DATA SHOWN:

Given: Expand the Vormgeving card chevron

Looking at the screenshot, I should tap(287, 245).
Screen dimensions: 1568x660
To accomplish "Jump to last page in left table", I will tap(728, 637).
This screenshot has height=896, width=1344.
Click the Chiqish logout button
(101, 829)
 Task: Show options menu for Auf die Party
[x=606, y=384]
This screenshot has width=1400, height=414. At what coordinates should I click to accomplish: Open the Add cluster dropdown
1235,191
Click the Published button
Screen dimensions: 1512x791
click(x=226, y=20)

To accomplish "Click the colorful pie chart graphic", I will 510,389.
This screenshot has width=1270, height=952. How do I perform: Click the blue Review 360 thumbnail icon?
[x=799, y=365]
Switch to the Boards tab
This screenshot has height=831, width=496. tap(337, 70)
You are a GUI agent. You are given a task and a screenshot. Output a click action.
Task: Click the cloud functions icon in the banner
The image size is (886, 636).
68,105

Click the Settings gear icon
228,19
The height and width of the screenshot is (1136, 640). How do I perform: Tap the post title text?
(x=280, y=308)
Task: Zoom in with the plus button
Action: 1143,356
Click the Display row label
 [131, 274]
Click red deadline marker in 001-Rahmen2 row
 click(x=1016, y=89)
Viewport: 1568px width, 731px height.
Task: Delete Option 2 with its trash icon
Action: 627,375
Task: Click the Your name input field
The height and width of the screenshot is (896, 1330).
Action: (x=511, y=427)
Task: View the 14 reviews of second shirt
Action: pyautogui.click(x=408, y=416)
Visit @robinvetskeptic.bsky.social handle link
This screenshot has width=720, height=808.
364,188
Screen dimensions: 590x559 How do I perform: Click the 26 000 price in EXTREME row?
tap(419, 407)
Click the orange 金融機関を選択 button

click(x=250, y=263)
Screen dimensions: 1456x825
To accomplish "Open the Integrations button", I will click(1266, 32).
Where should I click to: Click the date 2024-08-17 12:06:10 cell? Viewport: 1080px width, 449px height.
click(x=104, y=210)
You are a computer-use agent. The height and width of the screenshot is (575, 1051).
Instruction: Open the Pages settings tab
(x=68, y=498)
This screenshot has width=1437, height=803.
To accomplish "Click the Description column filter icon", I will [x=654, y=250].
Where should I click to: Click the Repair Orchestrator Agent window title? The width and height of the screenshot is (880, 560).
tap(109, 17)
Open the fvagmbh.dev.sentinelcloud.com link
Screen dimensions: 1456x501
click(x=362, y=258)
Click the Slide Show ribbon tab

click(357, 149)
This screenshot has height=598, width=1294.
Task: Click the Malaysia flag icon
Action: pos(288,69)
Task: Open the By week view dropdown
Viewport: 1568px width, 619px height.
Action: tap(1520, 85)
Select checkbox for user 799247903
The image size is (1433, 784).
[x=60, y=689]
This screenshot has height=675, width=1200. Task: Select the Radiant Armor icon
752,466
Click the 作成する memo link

EXERCISE OBJECTIVE:
Every line of the material that holds the word "will" must be found and copied.

RESULT:
To accomplish "Jump to last page in left table", I will tap(728, 637).
To accomplish "Click the colorful pie chart graphic", I will 510,389.
To accomplish "Open the Integrations button", I will click(1266, 32).
To accomplish "Click the Description column filter icon", I will [x=654, y=250].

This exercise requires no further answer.